Optometry Coding & Billing Alert

Pay Close Attention to Place-of-Service Denials

Make sure you don't confuse nursing facilities and skilled nursing facilities
 
Every claim requires a place-of-service (POS) code, but if you don't choose the correct one, you not only risk losing money but also risk denial of your entire claim.

Choosing the correct POS code is important to every claim and makes a difference in the amount you-re reimbursed and whether your claim is paid or denied, says Annette Grady, CPC, CPC-H, CPC-P, CCS-P, TCN senior orthopedic coder and compliance auditor and an executive officer of the AAPC National Advisory Board.

Read on: Steer clear of disaster with our experts- advice on your most pressing -- and confusing -- POS issues.

Decide Between Hospital and Office

If your office is part of a hospital, determining which POS code applies may vary -depending on the financial setup between the provider and hospital,- Grady says.
  
-CMS does have some other rules for provider-based billing, in which both provider and hospital bill for the E/M code,- she says. The hospital bills a facility portion, and the provider bills a professional portion.

This is common in the CMS database, where many codes are split with a facility value and a nonfacility value.

Helpful: If your office is on hospital grounds, don't report POS 11 (Office) or POS 22 (Outpatient hospital), until you ask yourself the following question: Is the provider paying fair-market rent for the facility?

If so, consider the space an office and select POS 11.

If you aren't paying fair-market rent, choose POS 22.

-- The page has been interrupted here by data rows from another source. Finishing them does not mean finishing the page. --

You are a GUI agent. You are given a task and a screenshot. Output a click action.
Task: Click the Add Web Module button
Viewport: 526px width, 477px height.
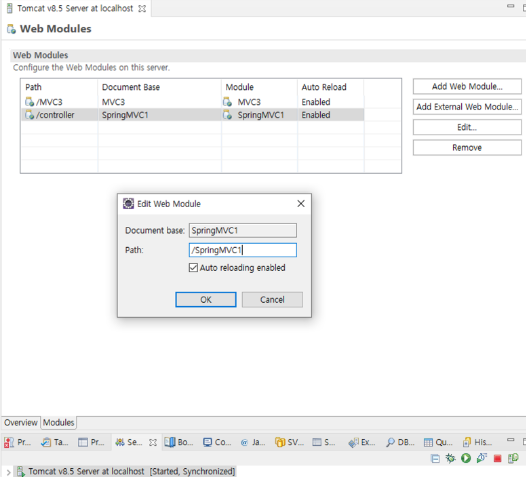(467, 87)

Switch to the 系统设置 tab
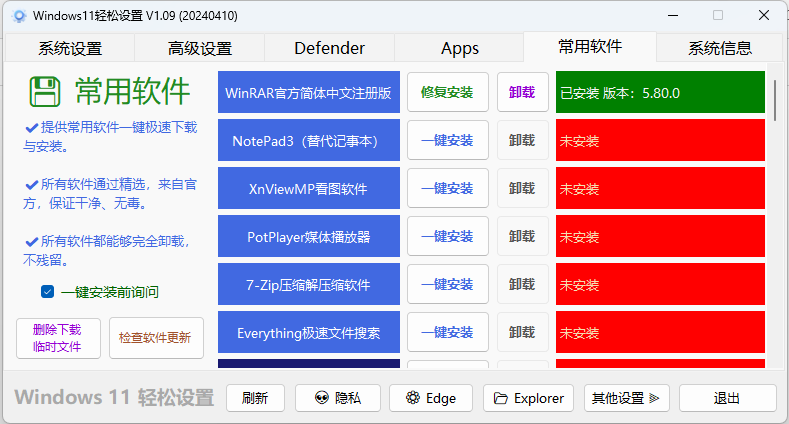(x=70, y=48)
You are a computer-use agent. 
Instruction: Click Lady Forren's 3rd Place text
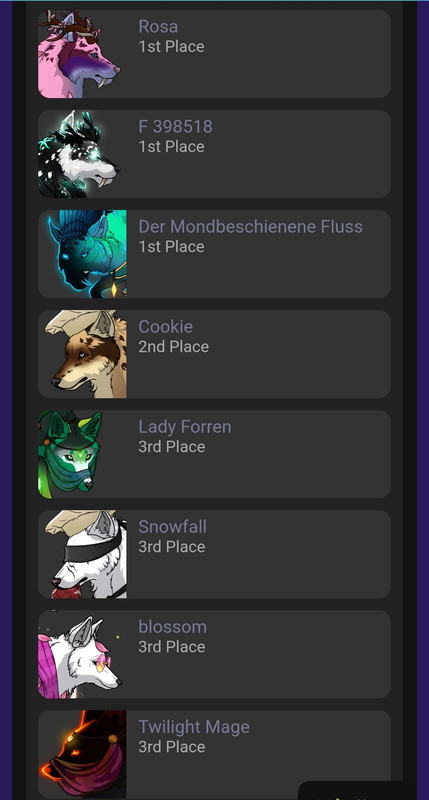tap(171, 446)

Reason: When you aren't paying for use of the facility, you shouldn't receive any extra reimbursement for it. You only earn the higher nonfacility fee (called for by POS 11) if you-re paying rent and incurring the other costs of running a practice, according to Grady.

Payment differences: -POS can change your reimbursement,- says Pamela Biffle, CPC, CCS-P, ACS-DE, a PMCC instructor and director of operations/senior instructor for CRN Institute in Salt Lake City.

-For example, office versus hospital -- the hospital fees will be lower. Also, there are some services that are only reimbursed when performed in certain POS,- Biffle says.

Know the Difference Between Nursing Facilities

If you are billing Part B for services you provide to patients in nursing facilities, there's a lot of room for error when you have to decide among POS 31 (Skilled nursing facility), 32 (Nursing facility), and 33 (Custodial care facility).

Best bet: Check with the facility you-re billing for. -The facilities should be able to provide you with their classifications,- Biffle says. -It doesn't really matter what they do if they are not classified for that level of service. Some facilities have different units with the different designations.-

A facility can have both skilled nursing and non-skilled nursing beds simultaneously.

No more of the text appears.